Exercise materials -
● ● ● ● ● ● ●
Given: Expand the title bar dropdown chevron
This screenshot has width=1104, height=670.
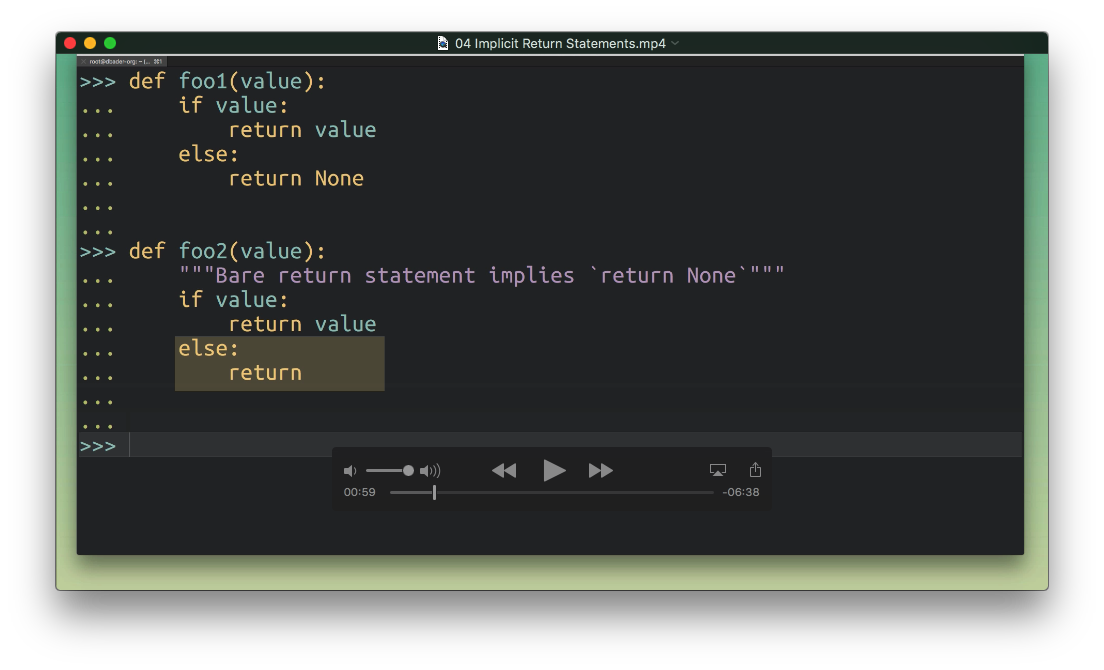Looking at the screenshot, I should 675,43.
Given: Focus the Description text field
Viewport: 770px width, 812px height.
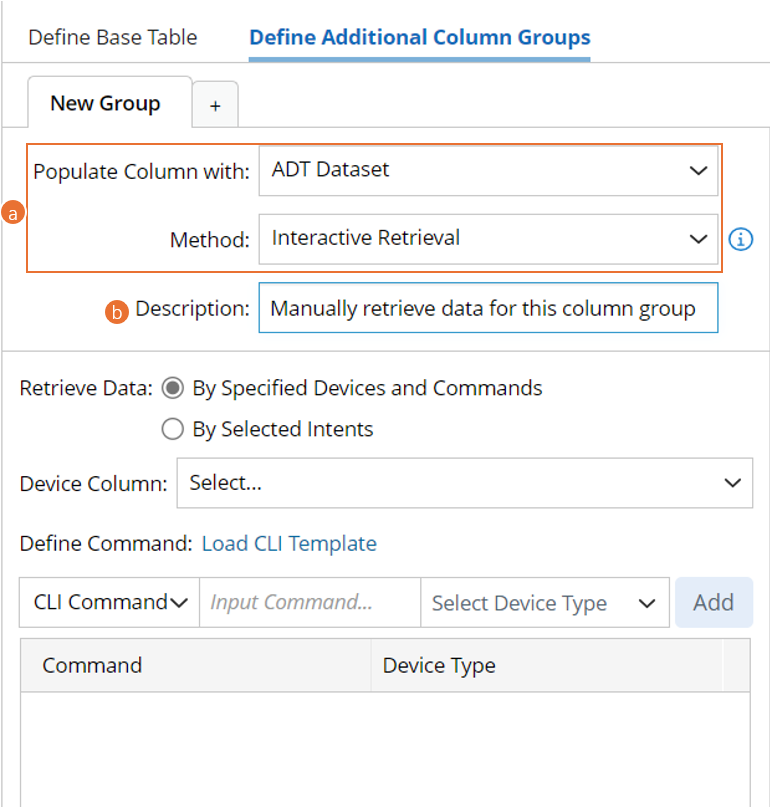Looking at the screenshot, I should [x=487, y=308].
● ● ● ● ● ● ●
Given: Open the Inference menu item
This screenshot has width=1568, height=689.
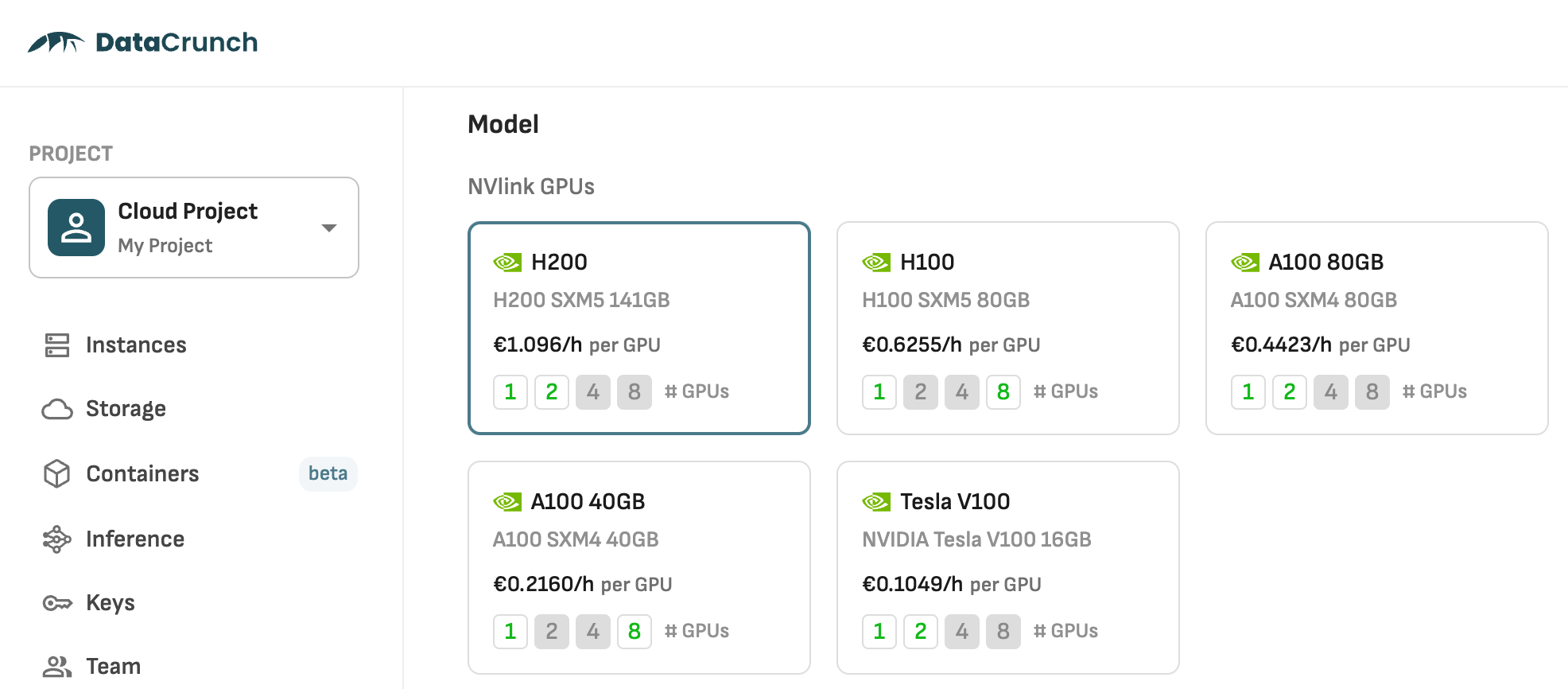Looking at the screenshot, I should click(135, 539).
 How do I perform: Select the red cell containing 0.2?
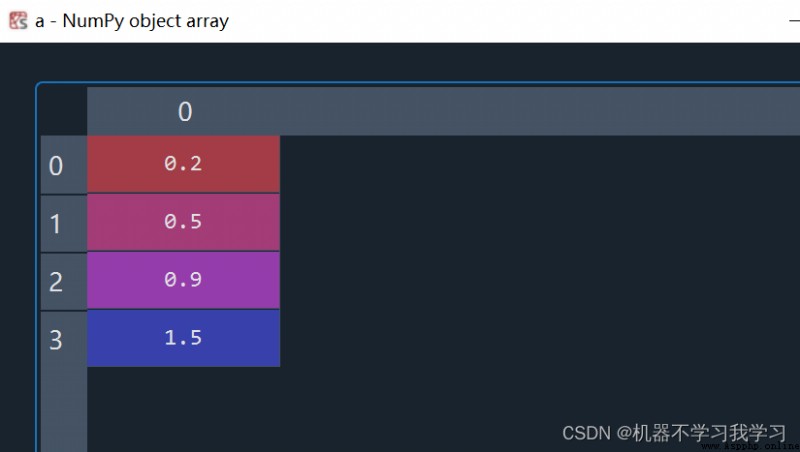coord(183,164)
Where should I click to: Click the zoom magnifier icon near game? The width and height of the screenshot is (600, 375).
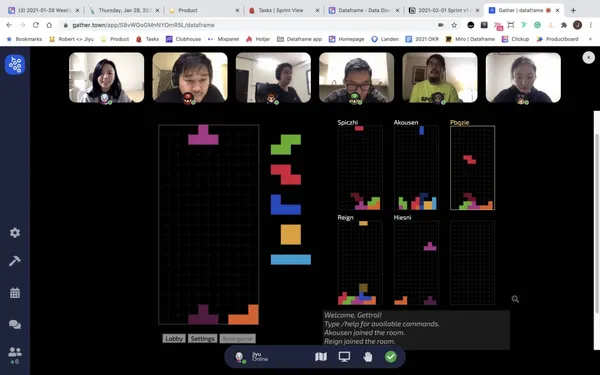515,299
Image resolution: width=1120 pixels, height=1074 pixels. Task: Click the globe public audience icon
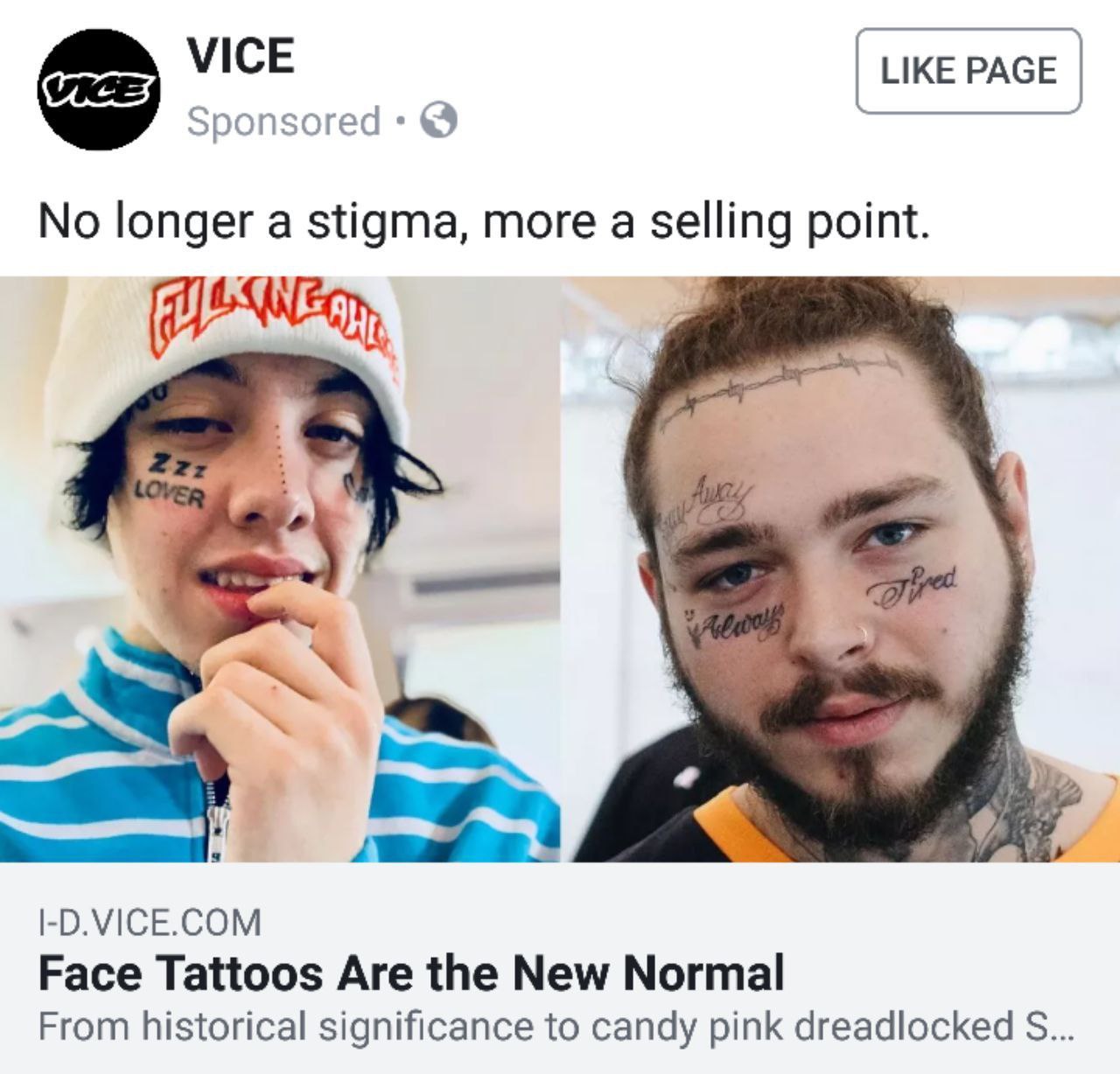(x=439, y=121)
● ● ● ● ● ● ●
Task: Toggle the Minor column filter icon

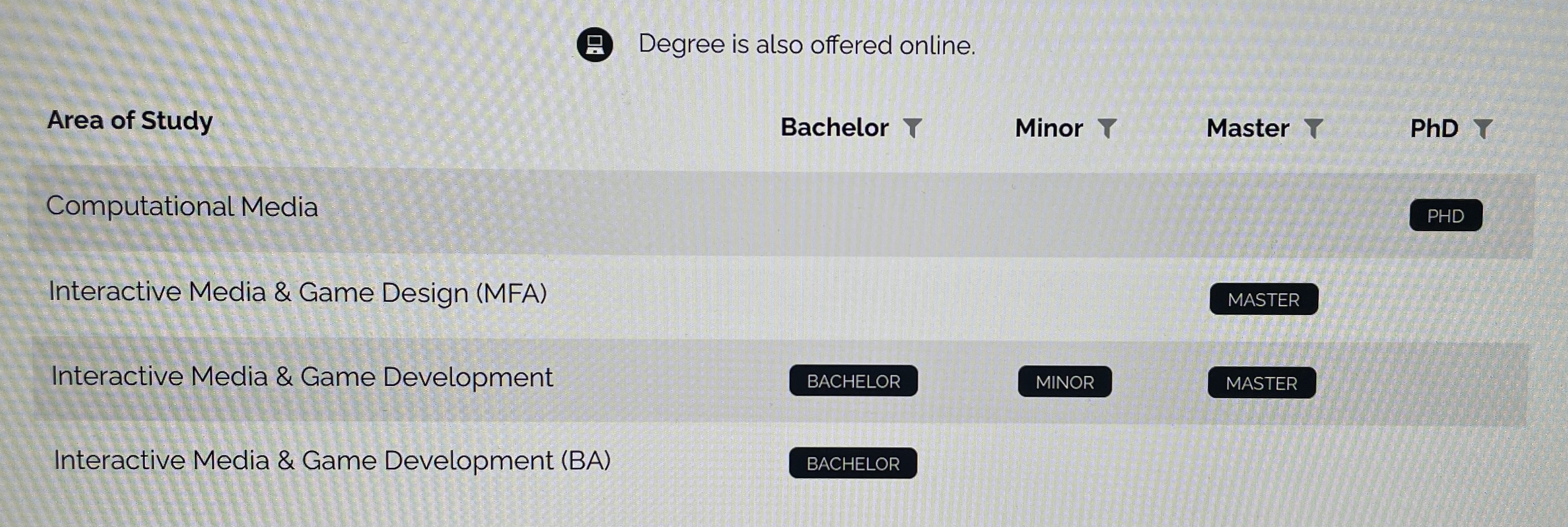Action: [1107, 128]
● ● ● ● ● ● ●
Given request - Return the data lines unchanged, starting at the line that has "How do I perform: Select" and stopping after the line that has "(x=439, y=121)". Leave the pictures out.

The output -
 How do I perform: Select the red cell containing 0.2?
coord(183,164)
Where should I click to: Click the zoom magnifier icon near game? The width and height of the screenshot is (600, 375).
515,299
Image resolution: width=1120 pixels, height=1074 pixels. Task: Click the globe public audience icon
(x=439, y=121)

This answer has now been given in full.